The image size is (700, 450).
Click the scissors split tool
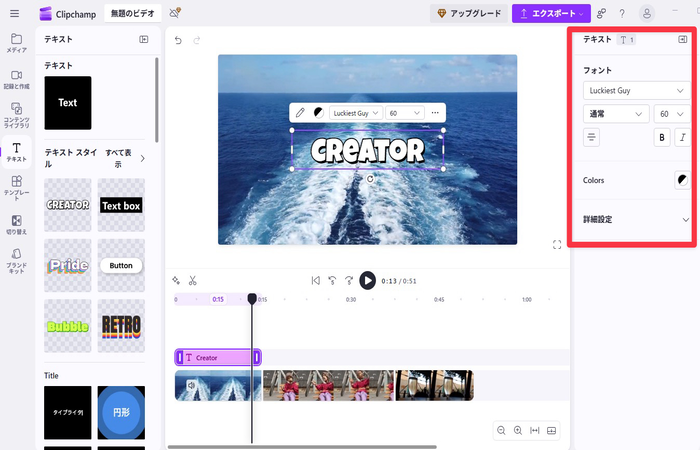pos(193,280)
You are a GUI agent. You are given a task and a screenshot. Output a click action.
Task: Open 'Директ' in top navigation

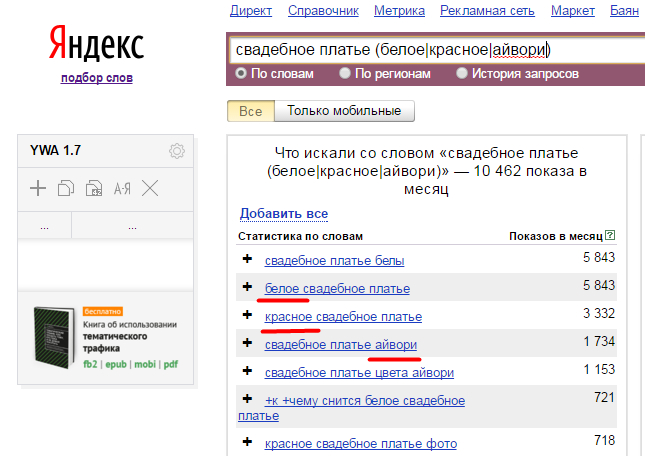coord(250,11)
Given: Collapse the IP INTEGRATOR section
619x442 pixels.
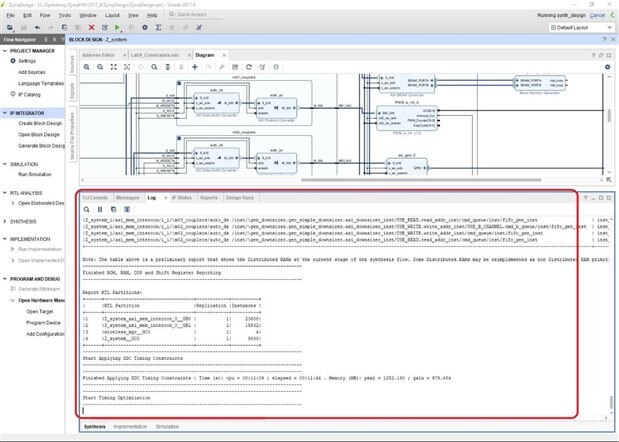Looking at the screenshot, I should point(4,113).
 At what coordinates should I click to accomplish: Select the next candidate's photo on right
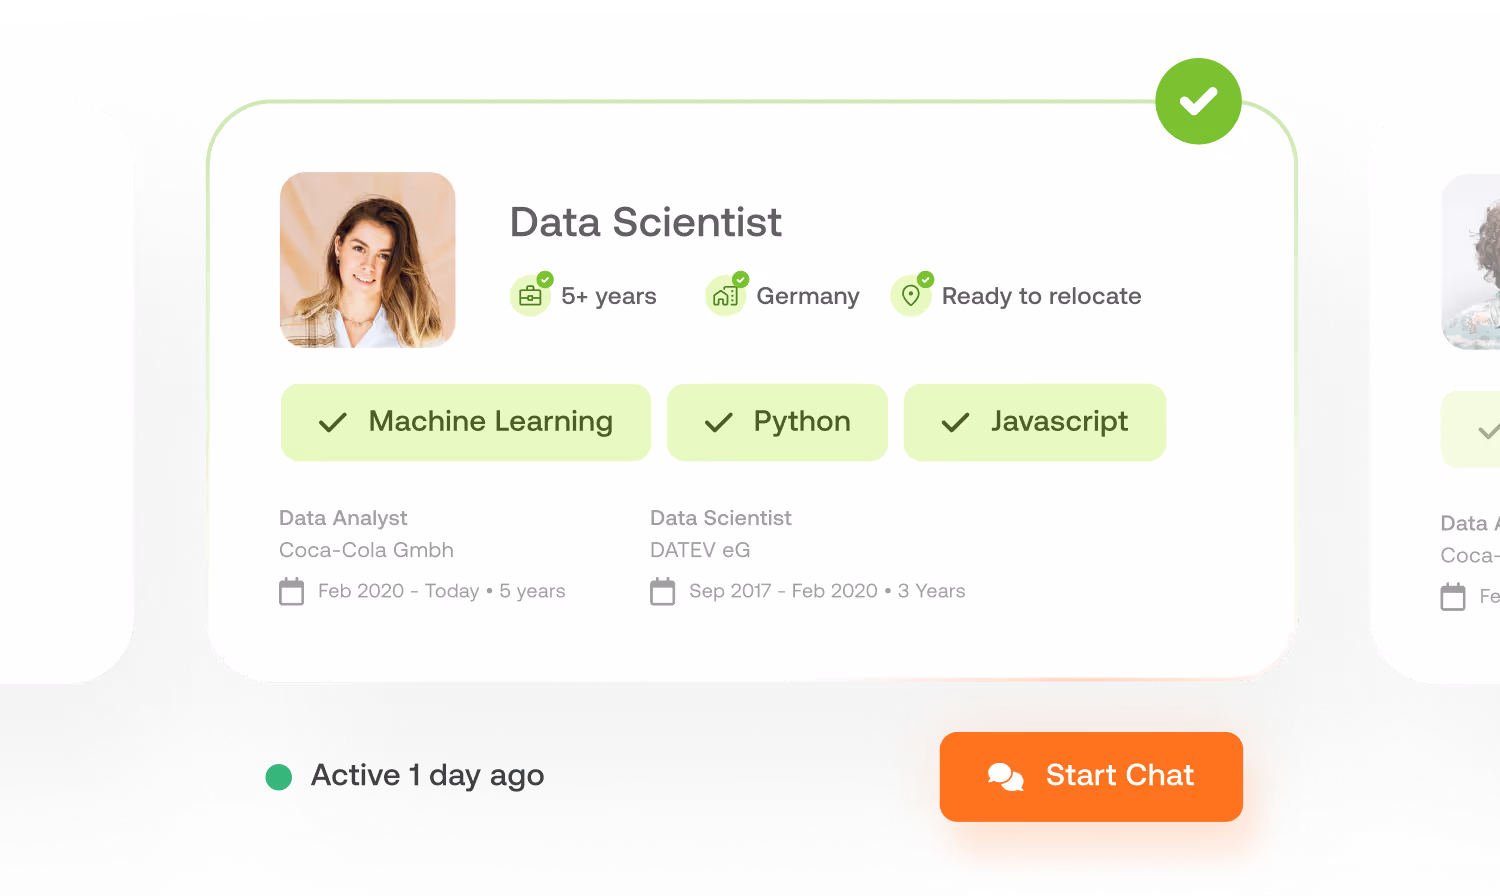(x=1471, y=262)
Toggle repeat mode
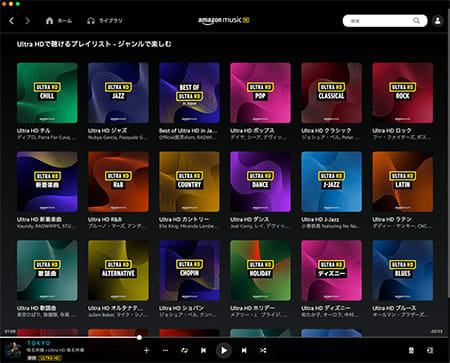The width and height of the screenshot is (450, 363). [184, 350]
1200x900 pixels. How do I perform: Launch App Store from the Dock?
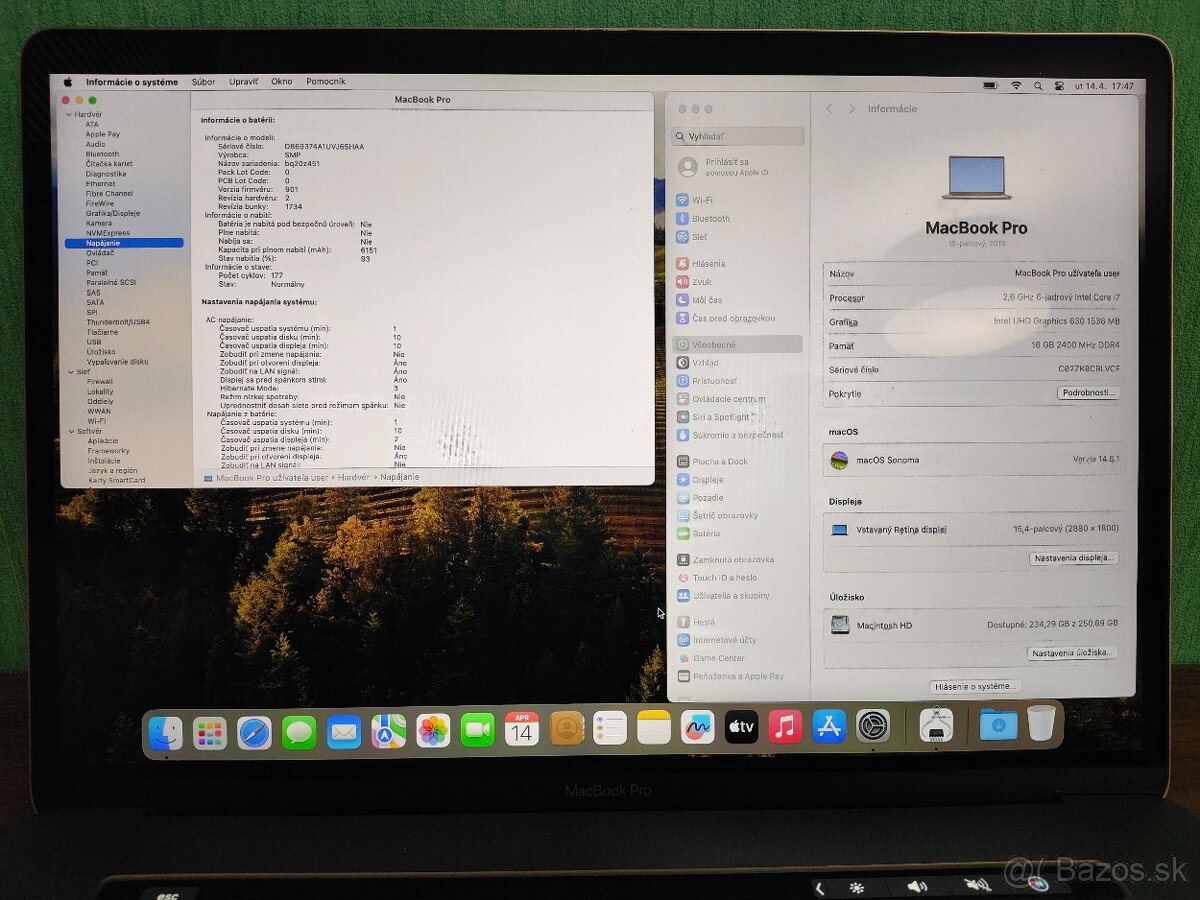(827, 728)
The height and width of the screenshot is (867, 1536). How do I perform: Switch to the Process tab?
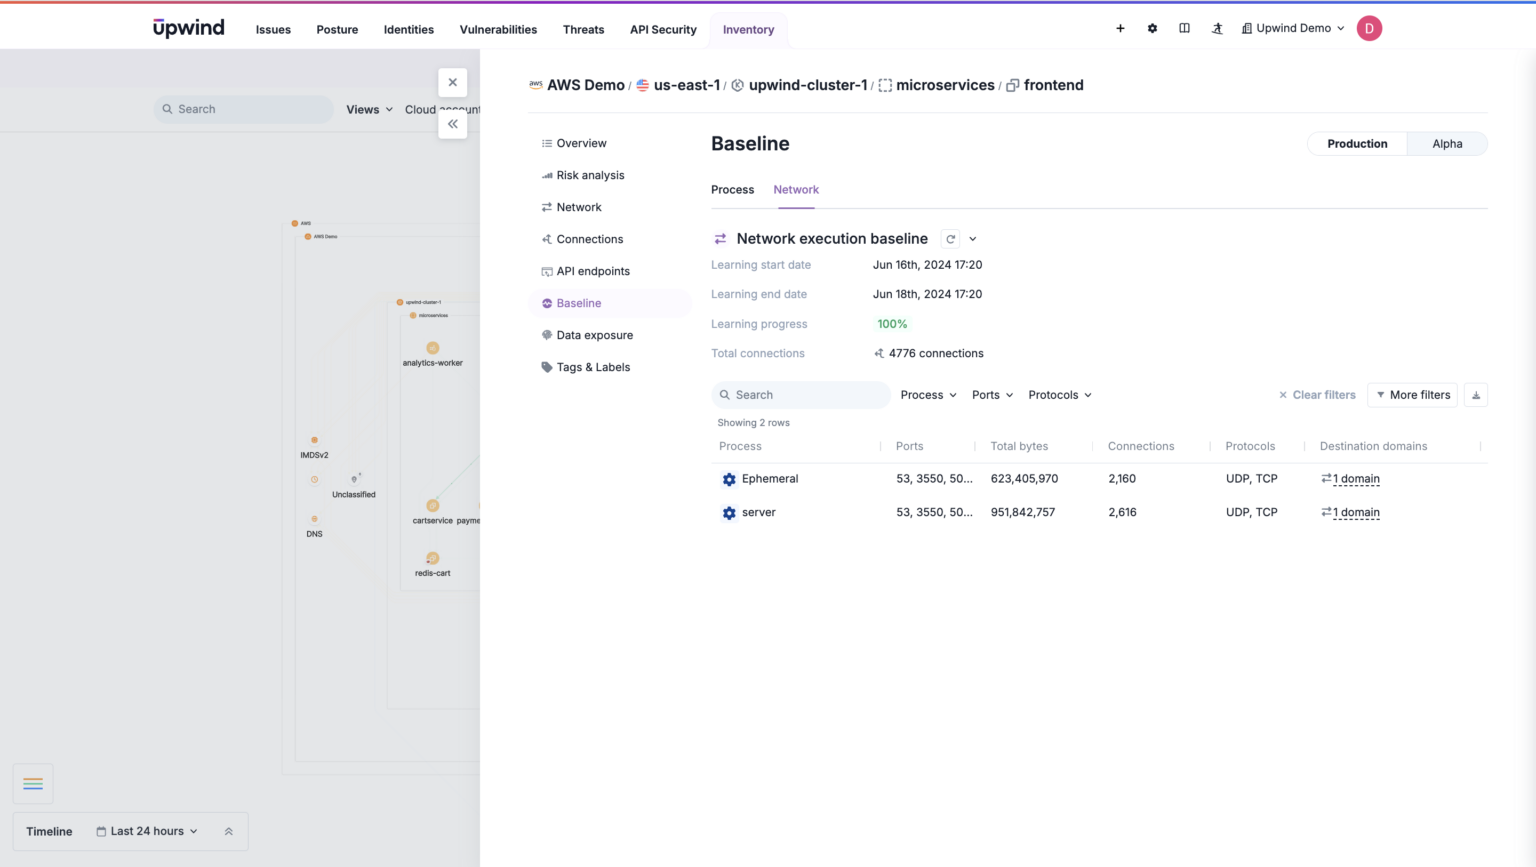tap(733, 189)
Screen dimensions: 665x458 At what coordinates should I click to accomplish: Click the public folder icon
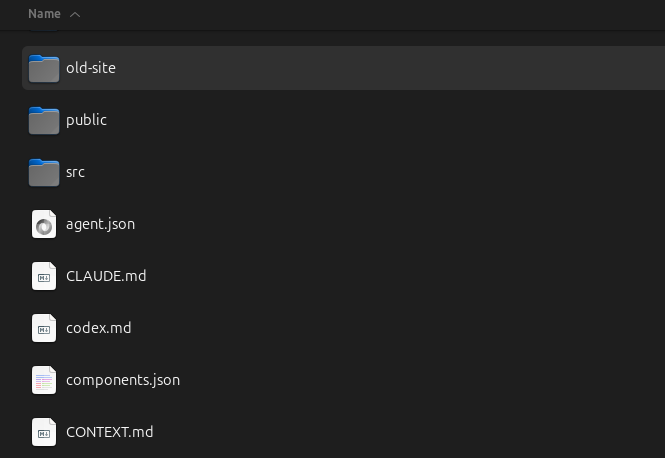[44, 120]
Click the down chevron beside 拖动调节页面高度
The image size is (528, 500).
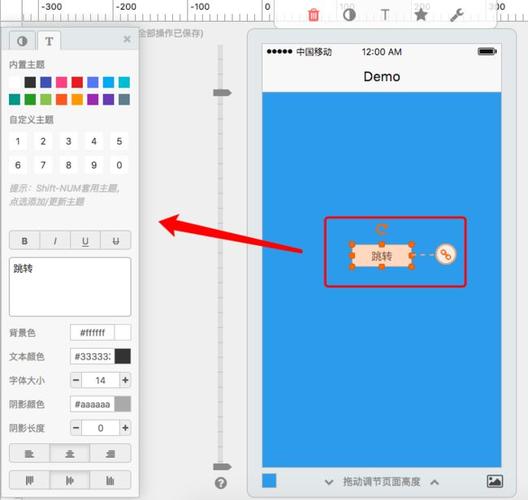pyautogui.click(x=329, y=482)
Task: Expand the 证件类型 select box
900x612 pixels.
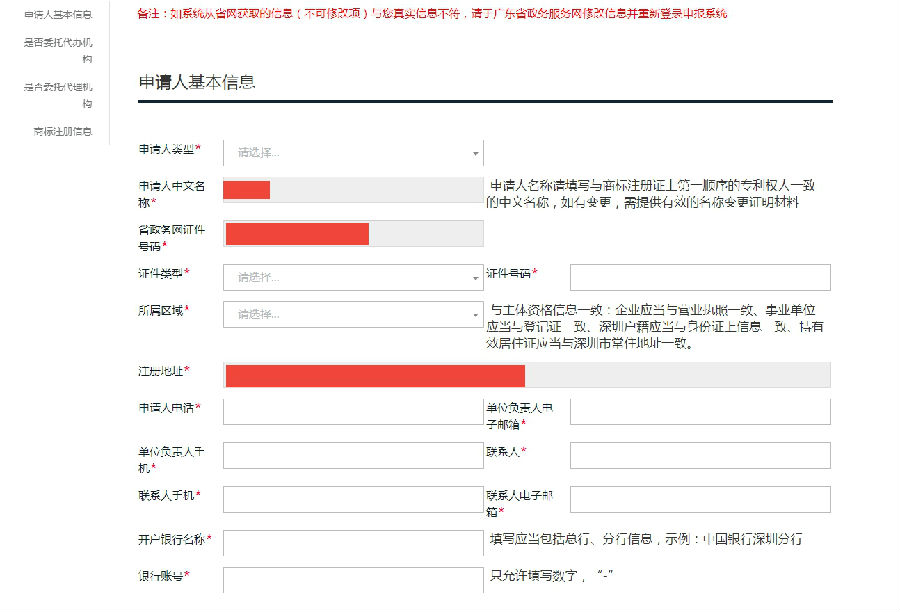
* * * * *
• _ABOUT THIS EXERCISE_: Retype the full listing above precisely. Exclude each picture you find in it.

• _YOUR RESPONSE_:
The image size is (700, 450).
Click the scissors split tool
pos(193,280)
You are a GUI agent. You are given a task and a screenshot. Output a click action.
Task: Open 'Директ' in top navigation

coord(250,11)
Given: Collapse the IP INTEGRATOR section
619x442 pixels.
Looking at the screenshot, I should point(4,113).
 At what coordinates should I click to accomplish: Select the next candidate's photo on right
(x=1471, y=262)
Toggle repeat mode
The width and height of the screenshot is (450, 363). [184, 350]
1200x900 pixels. How do I perform: Launch App Store from the Dock?
(827, 728)
The height and width of the screenshot is (867, 1536). How do I perform: Switch to the Process tab?
tap(733, 189)
Screen dimensions: 665x458 At what coordinates should I click to accomplish: Click the public folder icon
[44, 120]
Click the down chevron beside 拖动调节页面高度
The image size is (528, 500).
pyautogui.click(x=329, y=482)
Task: Expand the 证件类型 select box
900x612 pixels.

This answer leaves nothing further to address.